Components to Understand ARIMA Forecasting

Different components to understand ARIMA forecasting include:

Moving Average (MA) models
Autoregressive (AR) models
Autoregressive Moving Average (ARMA) models
Autoregressive Integrated Moving Average (ARIMA) models
Identification of ARIMA models
ARIMA models with seasonality
Using ARIMA models for forecasting

Stationary vs. Non-Stationary Time Series

A time series whose values are not dependent on the time period is referred to as a stationary time series. In other words, an increase in time does not impact the value (upward or downwards) of the time series.

On the other hand, a time series with a trend or with seasonality is considered a non-stationary time series. The trend and seasonality will impact the value of the time series through the time period.

Two points to note are 1) a time series with cyclic behavior is considered a stationary time series if it has no trend or seasonality in it, and 2) a time series with increasing variances is not considered stationary.

Some graduate and MBA students comment that deciding if a time series is stationary or non-stationary is often tricky!

Testing if a Time Series is Stationary or Non-stationary: Root Tests

One way to decide if a time series is stationary or non-stationary is using the Root Tests. These statistical hypothesis tests of stationarity are designed to determine whether differencing is required. Many unit root tests are available to choose from. However, different assumptions underlie these tests.

One such root test is the Kwiatkowski-Phillips-Schmidt-Shin (KPSS) test.
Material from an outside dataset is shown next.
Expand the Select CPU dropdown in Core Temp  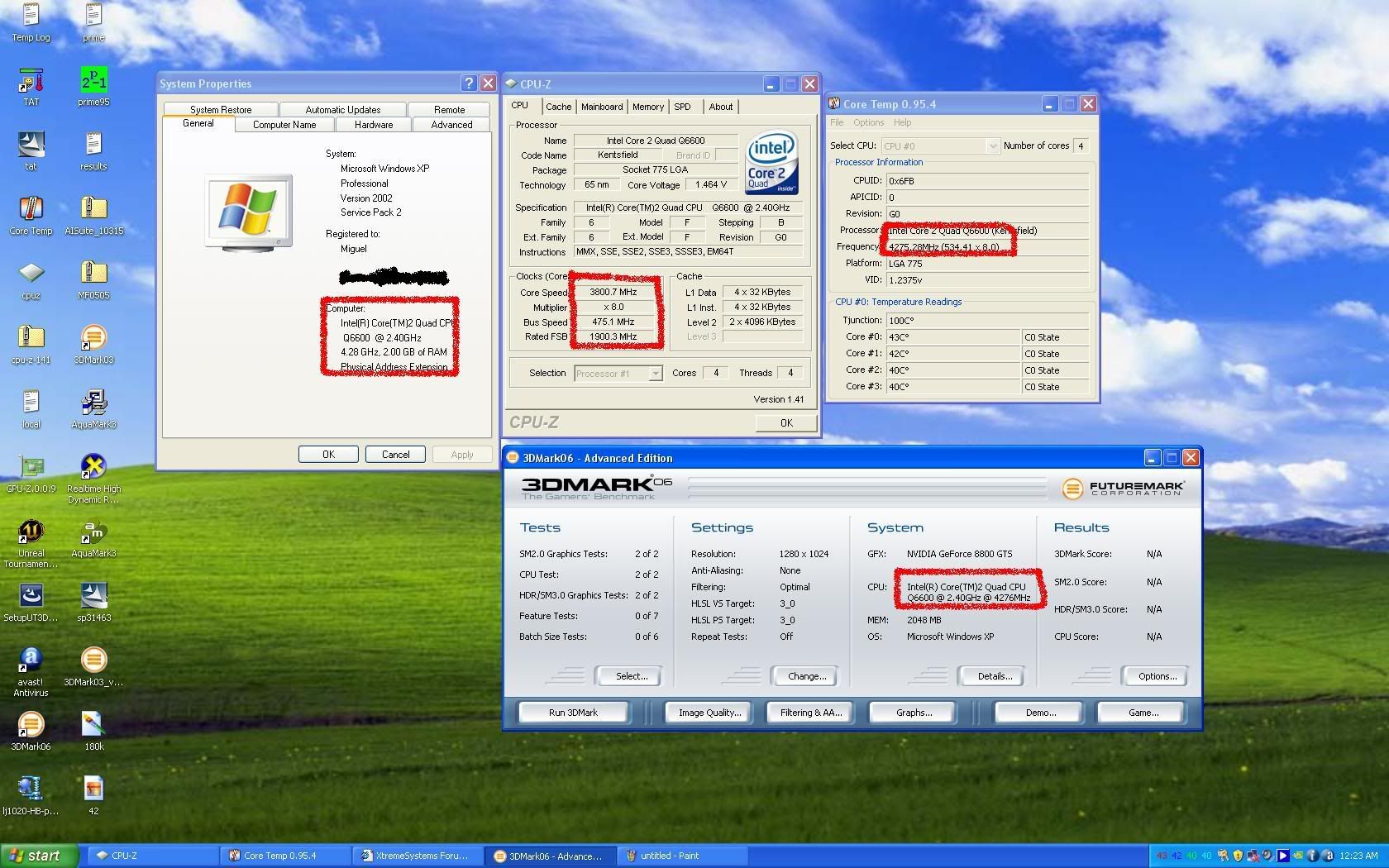992,146
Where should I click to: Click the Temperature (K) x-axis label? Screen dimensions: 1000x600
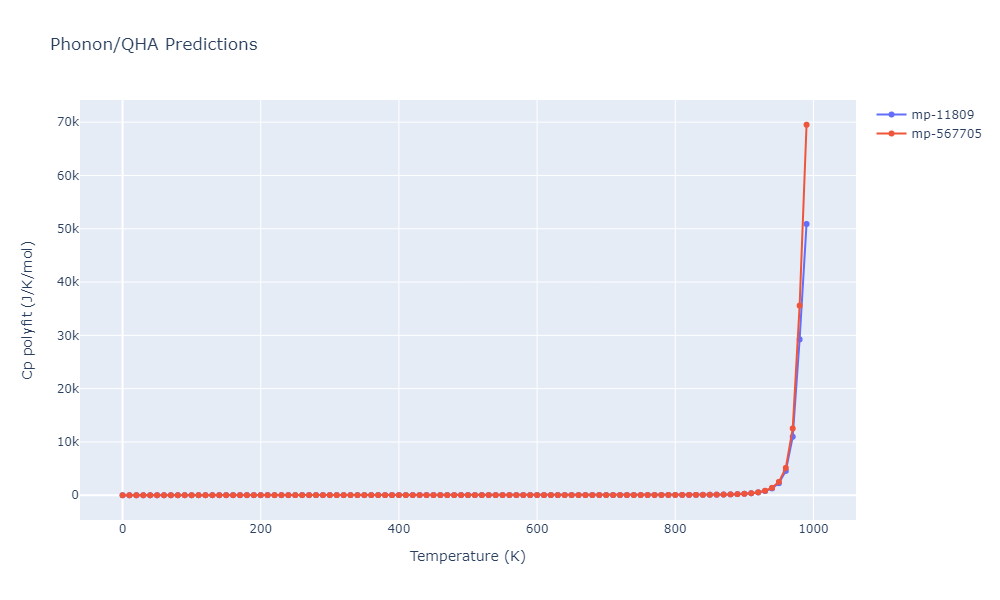[467, 556]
You can read more about the Kwiatkowski, Phillips, Schmidt, & Shin (1992) test here. Here, the null hypothesis is that the time series is stationary. The alternate hypothesis is that the time series is non-stationary. We evaluate the data to reject the null hypothesis. So if the KPSS test gives you a small p-value, we conclude that we can reject the null hypothesis (that the time series is stationary) and conclude that the time series is non-stationary.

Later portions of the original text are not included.